En su desespero ante la arremetida paramilitar, y enfurecidas por las visitas a la emisora de uno de sus enemigos acérrimos, las milicias decidieron poner una bomba en las instalaciones. El 24 de agosto de 2001, hacia las 9:30 de la noche, un carro de paletas cargado con treinta kilos de explosivos fue detonado en la parte posterior del edificio. Hubo cerca de 35 heridos, y graves daños materiales en la emisora y en varias edificaciones vecinas. La policía habló de carro bomba y el gobierno de un atentado contra el derecho a la información, pero nunca se dijo la verdad sobre el porqué de la bomba.
De nada valieron las denuncias y acciones propagandísticas. Para agosto de 2002 los paramilitares ya habían comenzado a instalarse en los sectores de La Loma, San Cristóbal y La Gabriela, así como en los barrios Juan XXIII, Blanquizal y La Divisa, de donde las milicias habían tenido que replegarse hacia donde aún eran fuertes: Las Independencias, Nuevos Conquistadores, El Corazón, Belencito y Villa Laura.
El 16 de octubre llegó el puntillazo final.
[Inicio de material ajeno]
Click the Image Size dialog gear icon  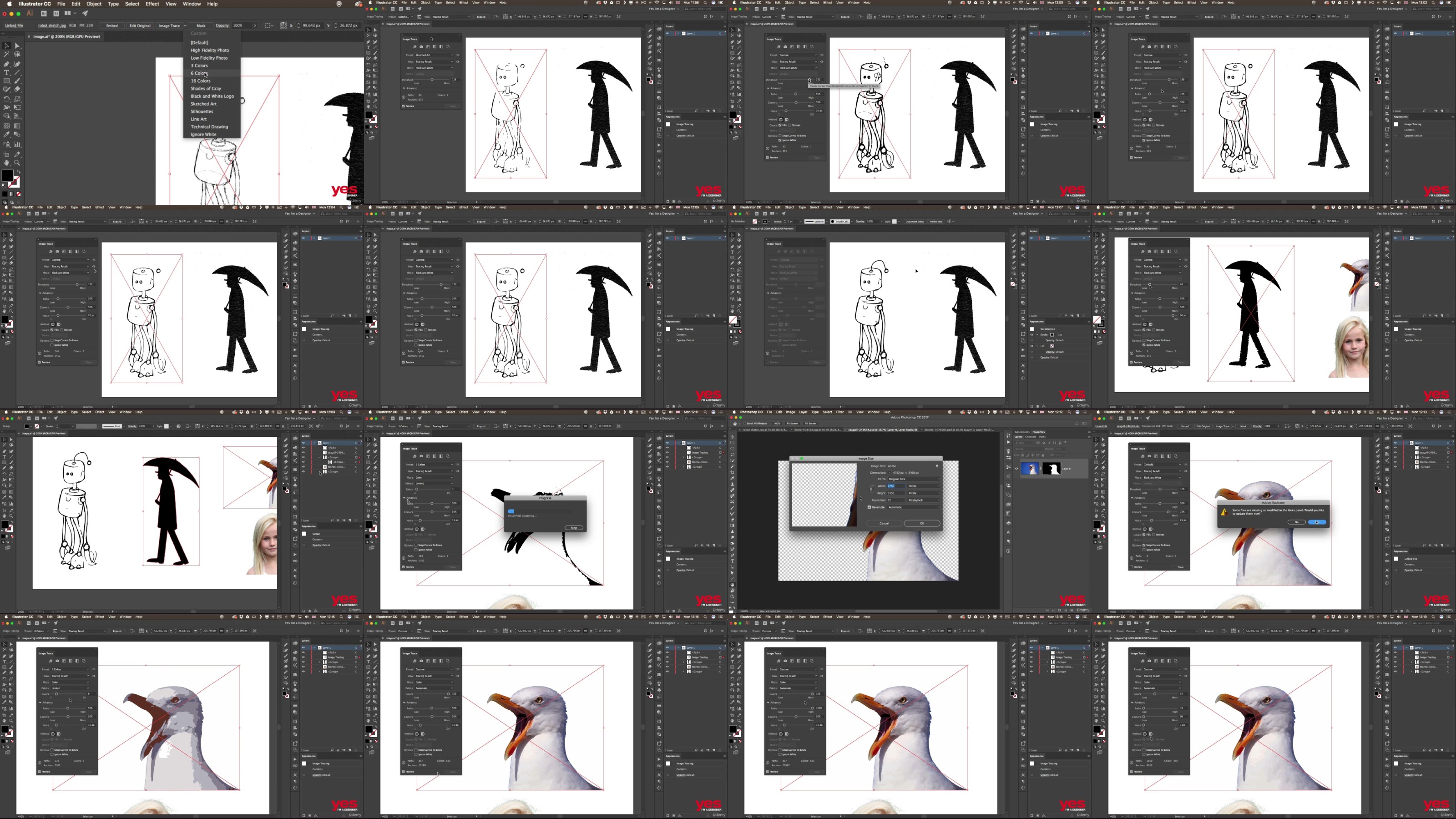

Helicópteros Black Hawk, tanquetas y tropas con ametralladoras M60 y fusiles acordonaron la zona para impedir el ingreso de organismos defensores de derechos humanos y medios de comunicación. Así comenzó la Operación Orión, en la que participaron más de tres mil hombres del ejército y la policía, respaldados por paramilitares encapuchados y uniformados.